==== Text passage ====
# VGA computer to single BNC?



## Anonymous067 (May 31, 2009)

I'm looking to run a teleprompter system (TV's on the floor) from a computer.
I have powerpoints that have cues on them, and somebody will be clicking through them.

How would I go about running computer output into a) a projector, and b) TV's.

Heres the catch, the only cables I have to connect from the TV to the laptop are BNC video cables....
How can I make this connection?


----------



## waynehoskins (May 31, 2009)

Scan converter. Extron et al make them.


----------



## NickJones (Jun 1, 2009)

Yeah, Wayne is right, ours is made by TVone, and a powerpoint is not the best option, specialist software like EasyWorship & MediaShout using this software an make your shows look so much cooler!
Nick


----------



## 00AVD (Jun 1, 2009)

Bear in mind that you will lose picture detail when converting VGA down to composite video. Chunky text & graphics may be ok, but any fine text and lines will get mashed.


----------



## museav (Jun 1, 2009)
==== Data excerpts ====
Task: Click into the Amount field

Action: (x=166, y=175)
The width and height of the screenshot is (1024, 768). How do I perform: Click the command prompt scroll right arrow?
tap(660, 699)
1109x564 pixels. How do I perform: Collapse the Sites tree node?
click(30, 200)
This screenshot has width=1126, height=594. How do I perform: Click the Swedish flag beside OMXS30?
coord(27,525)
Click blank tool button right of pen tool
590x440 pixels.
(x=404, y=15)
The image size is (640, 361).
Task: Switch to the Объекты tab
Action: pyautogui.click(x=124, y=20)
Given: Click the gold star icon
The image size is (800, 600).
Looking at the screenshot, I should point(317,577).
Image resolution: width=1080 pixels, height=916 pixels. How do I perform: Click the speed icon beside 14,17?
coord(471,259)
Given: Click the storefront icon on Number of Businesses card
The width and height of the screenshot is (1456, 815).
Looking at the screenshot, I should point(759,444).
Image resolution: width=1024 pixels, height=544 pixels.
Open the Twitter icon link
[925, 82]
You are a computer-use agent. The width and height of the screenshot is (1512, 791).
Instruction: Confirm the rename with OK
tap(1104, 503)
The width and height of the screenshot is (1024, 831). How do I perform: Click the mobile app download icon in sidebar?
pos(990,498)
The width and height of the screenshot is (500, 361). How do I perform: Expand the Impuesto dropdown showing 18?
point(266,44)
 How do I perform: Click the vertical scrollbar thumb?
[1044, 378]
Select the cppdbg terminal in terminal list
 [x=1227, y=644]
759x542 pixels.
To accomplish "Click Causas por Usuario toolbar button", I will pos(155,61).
====
Can you reproduce, word for word, the part of the VGA-to-BNC forum thread from "Yeah, Wayne is" up to and including "so much cooler!"?

▸ Complete output
Yeah, Wayne is right, ours is made by TVone, and a powerpoint is not the best option, specialist software like EasyWorship & MediaShout using this software an make your shows look so much cooler!